__Exercise details__. Please gather every line of the material below that contains the string "text".

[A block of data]
:::::

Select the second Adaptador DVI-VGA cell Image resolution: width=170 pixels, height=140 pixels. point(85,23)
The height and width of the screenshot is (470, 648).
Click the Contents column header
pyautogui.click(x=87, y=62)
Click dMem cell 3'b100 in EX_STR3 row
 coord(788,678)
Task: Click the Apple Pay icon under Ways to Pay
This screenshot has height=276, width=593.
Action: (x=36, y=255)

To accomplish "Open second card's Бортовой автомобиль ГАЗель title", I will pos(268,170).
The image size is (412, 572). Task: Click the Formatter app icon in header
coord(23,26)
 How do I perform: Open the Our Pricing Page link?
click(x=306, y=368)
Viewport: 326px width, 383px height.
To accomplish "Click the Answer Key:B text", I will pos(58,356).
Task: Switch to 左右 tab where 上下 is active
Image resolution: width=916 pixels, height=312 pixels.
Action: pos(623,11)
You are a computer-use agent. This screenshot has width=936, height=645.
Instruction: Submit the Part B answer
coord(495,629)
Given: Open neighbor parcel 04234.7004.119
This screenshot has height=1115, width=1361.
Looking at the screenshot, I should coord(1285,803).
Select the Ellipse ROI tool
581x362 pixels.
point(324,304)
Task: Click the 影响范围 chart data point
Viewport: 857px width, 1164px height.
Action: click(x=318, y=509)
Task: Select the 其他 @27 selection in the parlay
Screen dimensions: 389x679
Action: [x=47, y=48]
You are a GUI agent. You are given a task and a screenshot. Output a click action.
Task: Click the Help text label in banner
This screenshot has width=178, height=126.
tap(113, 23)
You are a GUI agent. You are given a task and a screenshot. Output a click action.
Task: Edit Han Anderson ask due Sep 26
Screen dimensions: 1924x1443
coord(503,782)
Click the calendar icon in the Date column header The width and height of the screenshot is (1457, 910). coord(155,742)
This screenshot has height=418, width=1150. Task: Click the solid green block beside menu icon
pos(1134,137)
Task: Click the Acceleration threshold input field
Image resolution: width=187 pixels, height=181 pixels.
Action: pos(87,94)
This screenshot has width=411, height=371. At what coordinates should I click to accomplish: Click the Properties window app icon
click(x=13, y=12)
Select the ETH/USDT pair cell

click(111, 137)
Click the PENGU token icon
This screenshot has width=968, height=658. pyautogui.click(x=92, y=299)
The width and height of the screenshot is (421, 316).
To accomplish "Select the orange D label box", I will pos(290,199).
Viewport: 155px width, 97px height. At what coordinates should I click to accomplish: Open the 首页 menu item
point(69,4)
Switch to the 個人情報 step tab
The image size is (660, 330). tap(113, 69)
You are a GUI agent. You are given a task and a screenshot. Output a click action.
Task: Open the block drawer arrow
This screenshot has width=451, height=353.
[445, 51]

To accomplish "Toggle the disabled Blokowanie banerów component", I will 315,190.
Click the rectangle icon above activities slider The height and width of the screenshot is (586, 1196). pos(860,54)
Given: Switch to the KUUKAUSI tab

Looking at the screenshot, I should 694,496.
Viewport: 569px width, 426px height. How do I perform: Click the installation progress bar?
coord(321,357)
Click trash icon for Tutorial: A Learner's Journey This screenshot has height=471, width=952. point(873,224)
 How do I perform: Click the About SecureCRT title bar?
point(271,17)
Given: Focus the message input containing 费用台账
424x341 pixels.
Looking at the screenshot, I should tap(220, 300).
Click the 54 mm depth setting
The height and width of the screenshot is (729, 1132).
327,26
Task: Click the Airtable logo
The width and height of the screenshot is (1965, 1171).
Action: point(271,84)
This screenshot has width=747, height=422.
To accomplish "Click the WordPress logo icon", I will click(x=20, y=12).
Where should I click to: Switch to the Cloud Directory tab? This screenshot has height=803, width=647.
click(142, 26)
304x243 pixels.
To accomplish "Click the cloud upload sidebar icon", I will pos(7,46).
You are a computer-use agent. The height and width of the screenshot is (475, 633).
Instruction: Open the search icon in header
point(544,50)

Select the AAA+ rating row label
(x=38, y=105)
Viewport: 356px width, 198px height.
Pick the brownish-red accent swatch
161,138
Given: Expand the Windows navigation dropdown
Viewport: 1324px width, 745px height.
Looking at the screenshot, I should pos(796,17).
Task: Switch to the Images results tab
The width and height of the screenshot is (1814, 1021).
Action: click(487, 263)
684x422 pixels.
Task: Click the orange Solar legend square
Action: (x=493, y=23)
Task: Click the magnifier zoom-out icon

:::::

__Answer to this exercise__.
To accomplish "Click the Answer Key:B text", I will pos(58,356).
Task: Click the Help text label in banner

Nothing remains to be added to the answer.